Work instructions: Reproduce each of the following items verbatim, line by line, without altering any wording, number, or punctuation.

◆ ◆ ◆

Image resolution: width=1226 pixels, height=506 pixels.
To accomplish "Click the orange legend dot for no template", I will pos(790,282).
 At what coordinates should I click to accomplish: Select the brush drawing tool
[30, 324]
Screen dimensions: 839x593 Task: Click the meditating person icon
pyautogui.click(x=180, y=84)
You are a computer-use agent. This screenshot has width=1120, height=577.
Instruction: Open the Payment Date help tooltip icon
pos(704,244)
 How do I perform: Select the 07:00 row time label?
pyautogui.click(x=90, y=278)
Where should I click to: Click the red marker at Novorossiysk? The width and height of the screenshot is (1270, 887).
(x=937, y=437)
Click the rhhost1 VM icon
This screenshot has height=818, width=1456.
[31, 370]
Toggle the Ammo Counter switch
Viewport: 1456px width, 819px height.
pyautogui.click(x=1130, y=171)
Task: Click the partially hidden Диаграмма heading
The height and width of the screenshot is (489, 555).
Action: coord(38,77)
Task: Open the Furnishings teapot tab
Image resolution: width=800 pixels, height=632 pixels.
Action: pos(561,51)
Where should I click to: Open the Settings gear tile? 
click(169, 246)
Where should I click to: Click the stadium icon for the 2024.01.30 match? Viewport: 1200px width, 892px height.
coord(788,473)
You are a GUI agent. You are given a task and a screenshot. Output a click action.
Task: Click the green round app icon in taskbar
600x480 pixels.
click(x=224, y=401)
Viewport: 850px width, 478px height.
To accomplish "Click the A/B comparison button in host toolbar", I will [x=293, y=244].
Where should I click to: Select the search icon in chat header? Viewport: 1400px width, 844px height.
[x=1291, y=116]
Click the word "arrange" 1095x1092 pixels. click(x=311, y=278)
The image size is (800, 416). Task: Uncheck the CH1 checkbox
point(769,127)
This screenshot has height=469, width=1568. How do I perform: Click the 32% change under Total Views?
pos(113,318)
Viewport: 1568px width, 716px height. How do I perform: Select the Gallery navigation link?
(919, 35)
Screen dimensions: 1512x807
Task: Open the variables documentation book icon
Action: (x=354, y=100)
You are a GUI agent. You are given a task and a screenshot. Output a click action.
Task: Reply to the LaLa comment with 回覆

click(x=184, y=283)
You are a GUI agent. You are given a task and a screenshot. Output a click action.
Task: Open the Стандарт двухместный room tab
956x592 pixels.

◆ ◆ ◆

Exercise solution:
Image resolution: width=1226 pixels, height=506 pixels.
To accomplish "Click the orange legend dot for no template", I will pos(790,282).
 At what coordinates should I click to accomplish: Select the brush drawing tool
[30, 324]
Screen dimensions: 839x593 Task: Click the meditating person icon
pyautogui.click(x=180, y=84)
You are a computer-use agent. This screenshot has width=1120, height=577.
Instruction: Open the Payment Date help tooltip icon
pos(704,244)
 How do I perform: Select the 07:00 row time label?
pyautogui.click(x=90, y=278)
Where should I click to: Click the red marker at Novorossiysk? The width and height of the screenshot is (1270, 887).
(x=937, y=437)
Click the rhhost1 VM icon
This screenshot has height=818, width=1456.
[31, 370]
Toggle the Ammo Counter switch
Viewport: 1456px width, 819px height.
pyautogui.click(x=1130, y=171)
Task: Click the partially hidden Диаграмма heading
The height and width of the screenshot is (489, 555).
Action: coord(38,77)
Task: Open the Furnishings teapot tab
Image resolution: width=800 pixels, height=632 pixels.
Action: pos(561,51)
Where should I click to: Open the Settings gear tile? 
click(169, 246)
Where should I click to: Click the stadium icon for the 2024.01.30 match? Viewport: 1200px width, 892px height.
coord(788,473)
You are a GUI agent. You are given a task and a screenshot. Output a click action.
Task: Click the green round app icon in taskbar
600x480 pixels.
click(x=224, y=401)
Viewport: 850px width, 478px height.
To accomplish "Click the A/B comparison button in host toolbar", I will [x=293, y=244].
Where should I click to: Select the search icon in chat header? Viewport: 1400px width, 844px height.
[x=1291, y=116]
Click the word "arrange" 1095x1092 pixels. click(x=311, y=278)
The image size is (800, 416). Task: Uncheck the CH1 checkbox
point(769,127)
This screenshot has height=469, width=1568. How do I perform: Click the 32% change under Total Views?
pos(113,318)
Viewport: 1568px width, 716px height. How do I perform: Select the Gallery navigation link?
(919, 35)
Screen dimensions: 1512x807
Task: Open the variables documentation book icon
Action: (x=354, y=100)
You are a GUI agent. You are given a task and a screenshot. Output a click action.
Task: Reply to the LaLa comment with 回覆

click(x=184, y=283)
You are a GUI agent. You are given a task and a screenshot. Output a click action.
Task: Open the Стандарт двухместный room tab
956x592 pixels.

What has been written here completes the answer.